Toutefois, la commune n’explique pas en quoi la privation de cette partie de terrain pendant toutes ces années lui a réellement causé un préjudice qui ne serait pas réparé par la remise en état des lieux ordonnée et qui lui permet de retrouver sa pleine et entière propriété.
En effet, il n’est pas justifié de projets qui auraient été entravés par l’empiétement litigieux, ni de difficultés particulières pour la commune pour accéder ou entretenir sa parcelle qui, en l’état actuel, est en nature de bois.
Au demeurant, la valeur de 83,33 euros par mois n’est aucunement justifiée.
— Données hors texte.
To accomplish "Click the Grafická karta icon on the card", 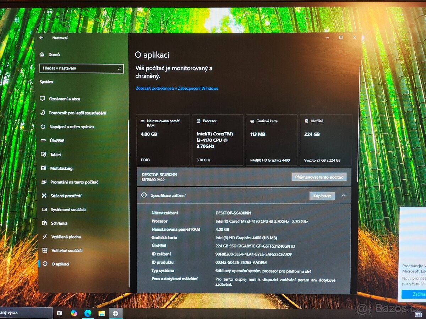I will coord(252,121).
Le jugement déféré sera donc confirmé en ce qu’il a rejeté la demande de dommages et intérêts de la commune.
Sur les demandes accessoires
Le procès-verbal d’huissier, qui constitue un mode de preuve, ne peut être pris en compte que dans l’indemnité allouée au titre de l’article 700 du code de procédure civile.
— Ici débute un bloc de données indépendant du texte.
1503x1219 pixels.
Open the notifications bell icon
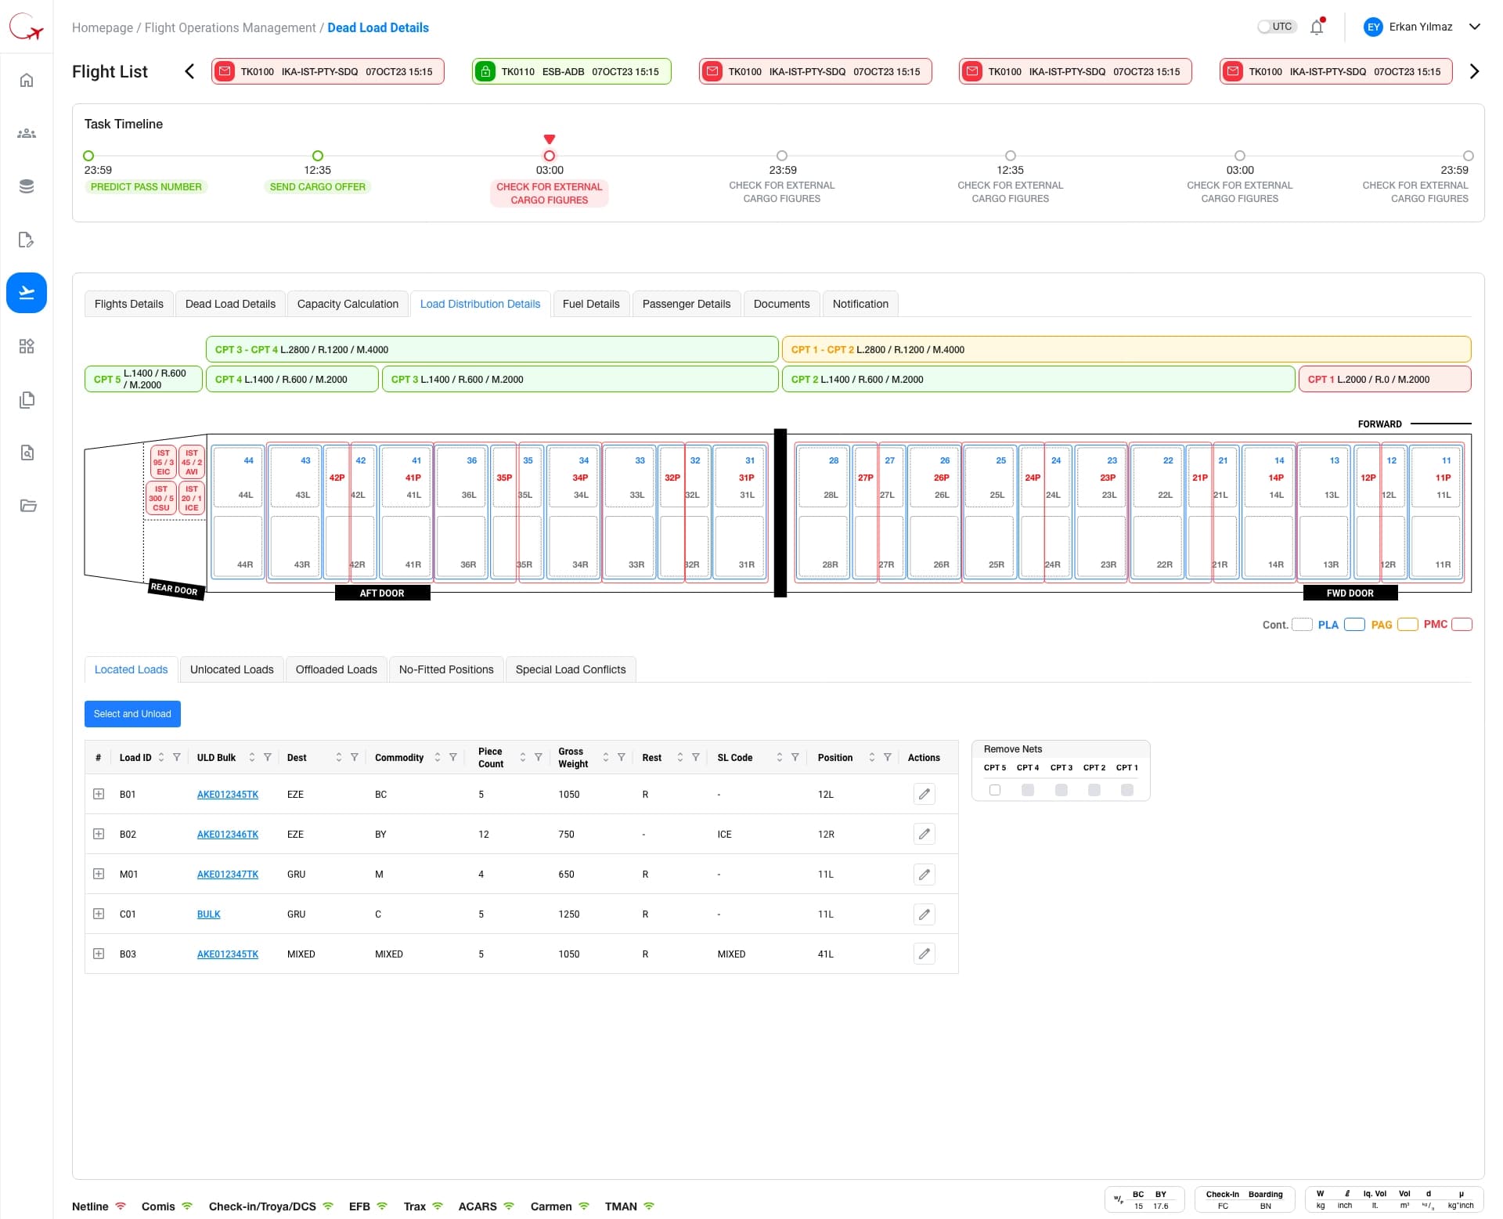point(1317,27)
Il serait inéquitable de laisser à la charge de la commune de [Localité 4] la totalité des frais exposés en appel, et non compris dans les dépens. Il convient en conséquence de lui allouer la somme de 4 000 euros sur le fondement de l’article 700 du code de procédure civile.
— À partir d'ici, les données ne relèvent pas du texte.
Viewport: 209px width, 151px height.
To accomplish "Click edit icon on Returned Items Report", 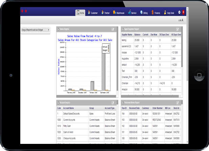I will point(178,103).
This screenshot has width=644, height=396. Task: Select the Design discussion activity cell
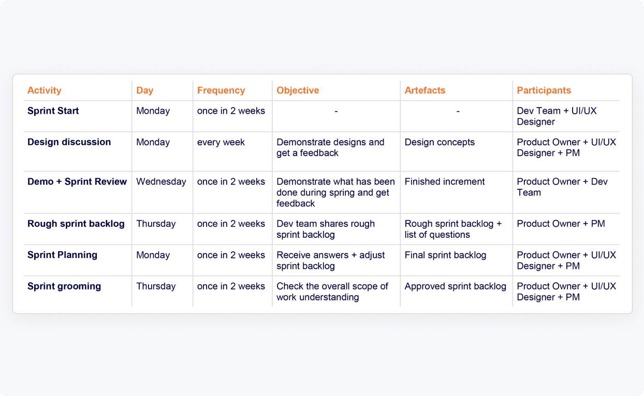click(69, 142)
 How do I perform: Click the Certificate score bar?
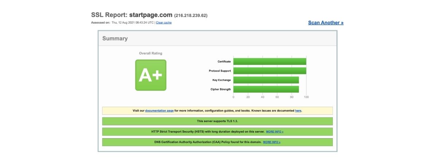(x=269, y=62)
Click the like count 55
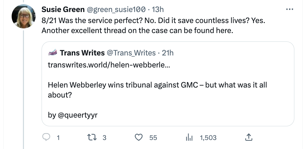 (x=153, y=138)
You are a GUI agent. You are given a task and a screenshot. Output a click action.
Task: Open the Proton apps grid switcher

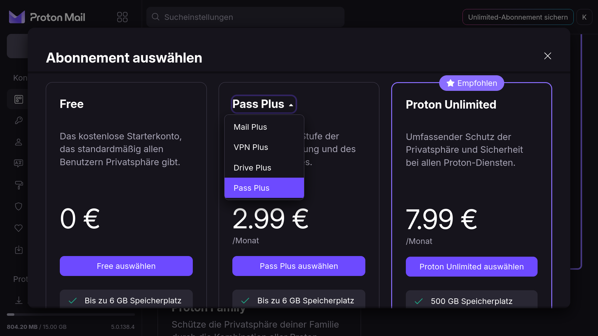(x=122, y=17)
M. et Mme [N], qui succombent en leur appel, supporteront les entiers dépens avec, pour ceux d’appel, distraction au profit de Me Fillard, avocat, en application de l’article 699 du code de procédure civile.
PAR CES MOTIFS
La cour, après en avoir délibéré conformément à la loi, statuant publiquement, par arrêt contradictoire,
Déclare recevable l’appel incident de la commune de [Localité 4],
Confirme le jugement rendu par le tribunal judiciaire d’Albertville le 02 avril 2021 en toutes ses dispositions, sauf à dire que l’astreinte provisoire fixée à 500 euros par jour de retard courra passé un délai de deux mois à compter de la signification du présent arrêt, pour une durée de six mois,
Y ajoutant,
Condamne M. [U] [N] et Mme [D] [S], épouse [N], à payer à la commune de [Localité 4] la somme de 4 000 euros sur le fondement de l’article 700 du code de procédure civile,
Condamne M. [U] [N] et Mme [D] [S], épouse [N], aux entiers dépens avec, pour ceux d’appel, distraction au profit de Me Fillard, avocat, en application de l’article 699 du code de procédure civile.
Ainsi prononcé publiquement le 29 juin 2023 par mise à disposition de l’arrêt au greffe de la Cour, les parties en ayant été préalablement avisées dans les conditions prévues au deuxième alinéa de l’article 450 du Code de Procédure Civile, et signé par Madame Alyette FOUCHARD, Conseillère faisant fonction de Présidente et Madame Sylvie DURAND, Greffière.